Иногда, в особенно ясные и погожие дни, мы выходили лугом к низкому берегу и ждали баркаса, на котором отправлялись в морские прогулки, то дальние, то близкие. Каркас был рыбачий, и когда мы оказывались в открытом море, паруса убирались; затем хозяин опускал сети со свинцовыми грузилами в водную гладь, оловянно-белесую и словно спрессованную солнцем. Через определенные промежутки сети выбирались. Они полны были разных рыб в ярко блестящей чешуе и странных тварей, пойманных на большой глубине или извлеченных вперемежку с водорослями из их подводных убежищ.
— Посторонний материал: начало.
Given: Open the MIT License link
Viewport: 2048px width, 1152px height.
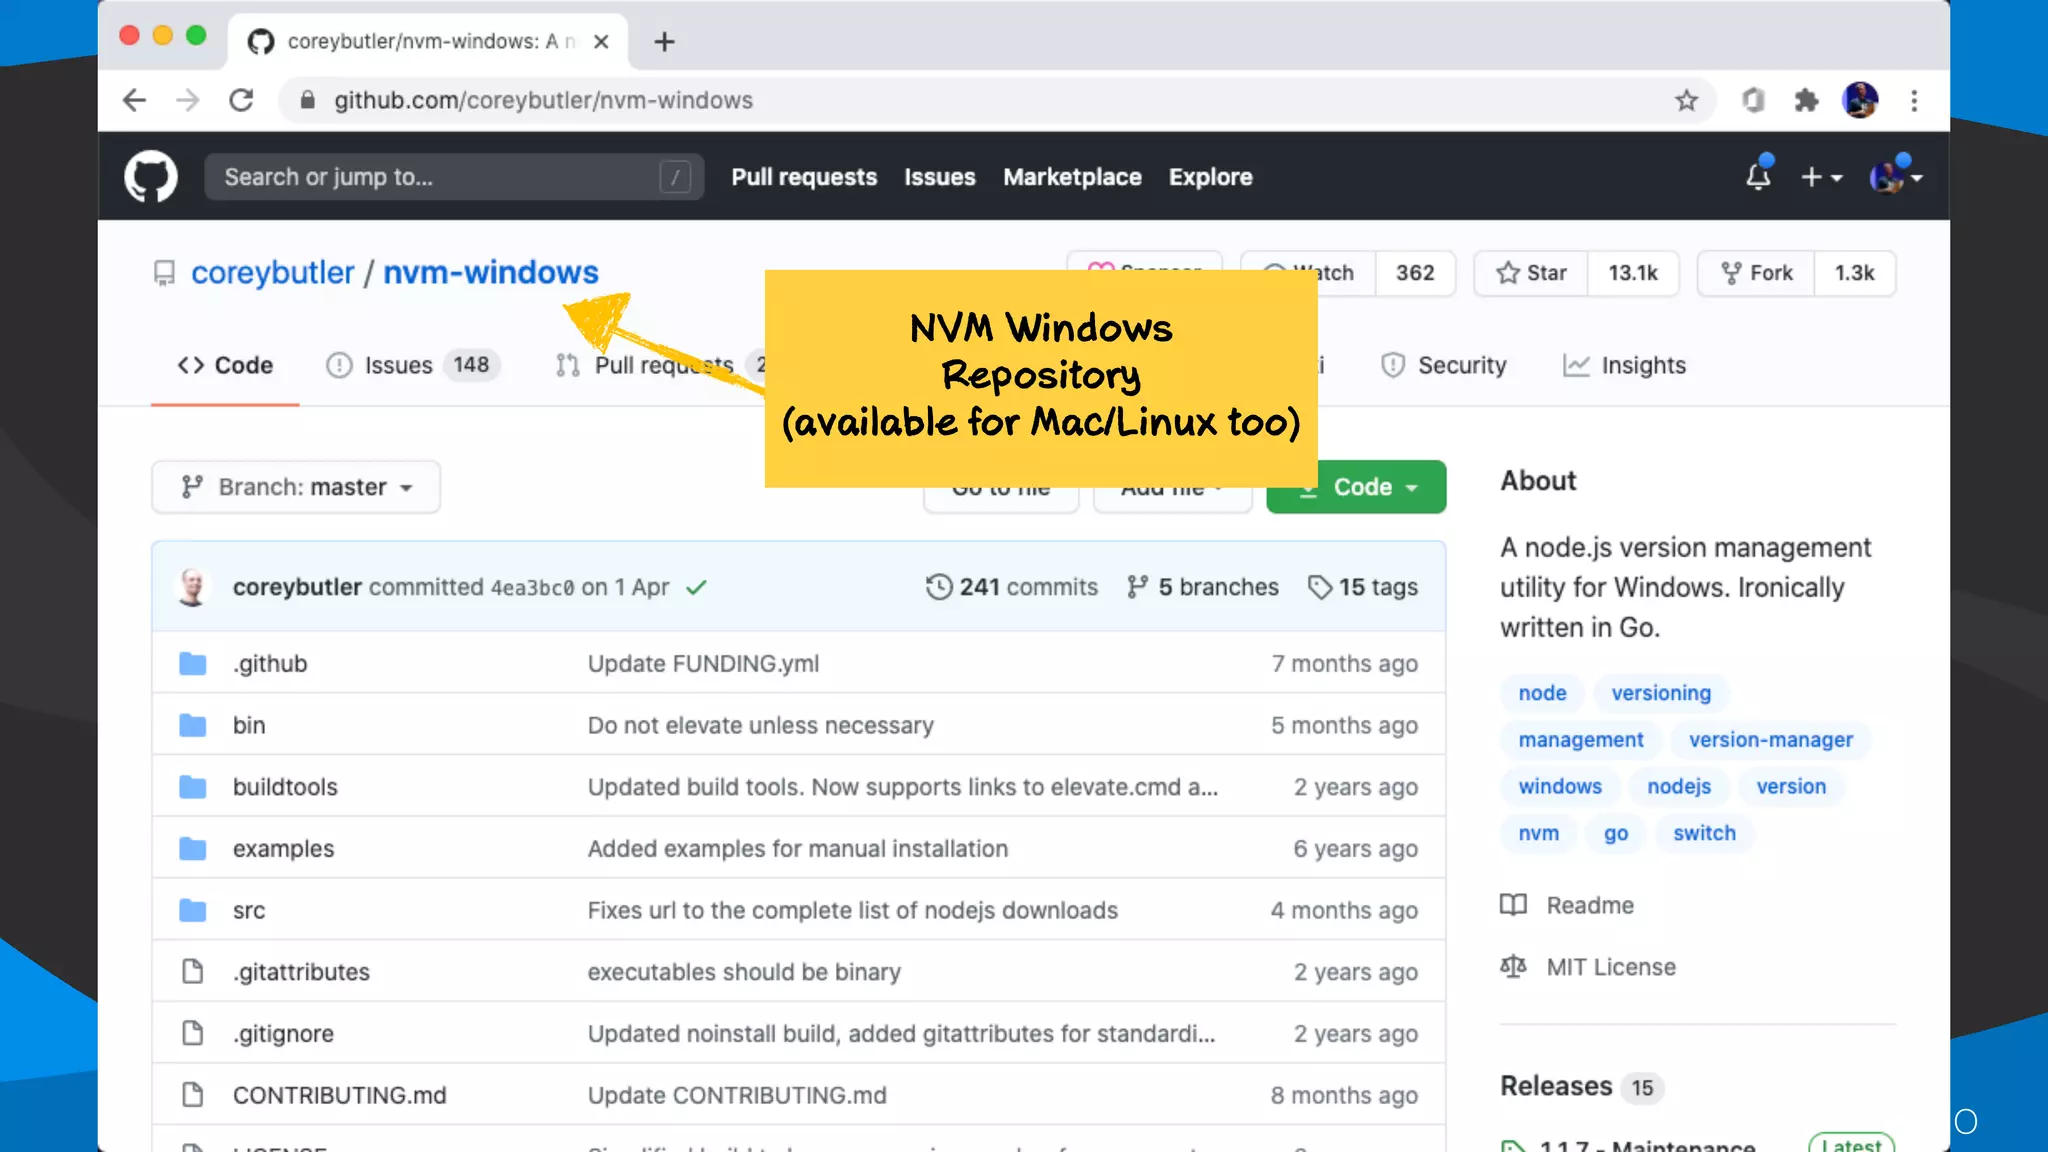Looking at the screenshot, I should point(1610,967).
Каждый раз в сетях оказывалась какая-нибудь диковина; затем добычу бросали обратно в море, и баркас, управляемый только рулем, пускался в дрейф, слегка кренясь тем бортом, с которого были спущены сети. Так проводили мы целые дни: глядели на воду, следя за тем, как далекий берег то становится узкой полоской, то уходит вверх; измеряли длину тени, перемещавшейся вокруг мачты, как большая стрелка по циферблату; от тяжкого зноя и тишины мы впадали в истому, в глазах слепило от света, сознание молчало, а медленное сонное покачивание на спокойной воде словно погружало нас в забытье. День кончался, и случалось, что, возвратившись с вечерним приливом, мы выходили па покрытый галькой берег в полной темноте.
Для всех нас такие прогулки были как нельзя более невинны, и все же эти часы мнимого отдыха и расслабленности вспоминаются мне как самые блаженные и, может быть, самые опасные из всех, какие я пережил. Однажды баркас настолько замедлил ход, что казалось, он стоит на месте. Чуть ощутимое движение воды влекло его, слабо покачивая. Баркас шел по прямой и очень медленно, словно скользил по твердой поверхности, а киль так мягко разрезал воду, что журчания кормовой струи не было слышно. Рыбаки молчали, расположившись на нижней палубе, а все мои спутники, кроме Жюли, дремали на теплых досках настила, под полотнищем, которое шатром было натянуто над кормой. На борту все было неподвижно. Море застыло, словно полурасплавленный свинец. Небо, прозрачное и бесцветное от полуденного солнца, отражалось в нем, точно в потускневшем зеркале. Нигде, насколько хватало глаза, не видно было ни единой рыбачьей лодки. Лишь далеко в открытом море из-за линии горизонта наполовину выступал корабль под всеми парусами; он ждал, когда вернется материковый бриз, и готовился его встретить, распахнув широкие белые крылья, словно большая хищная птица.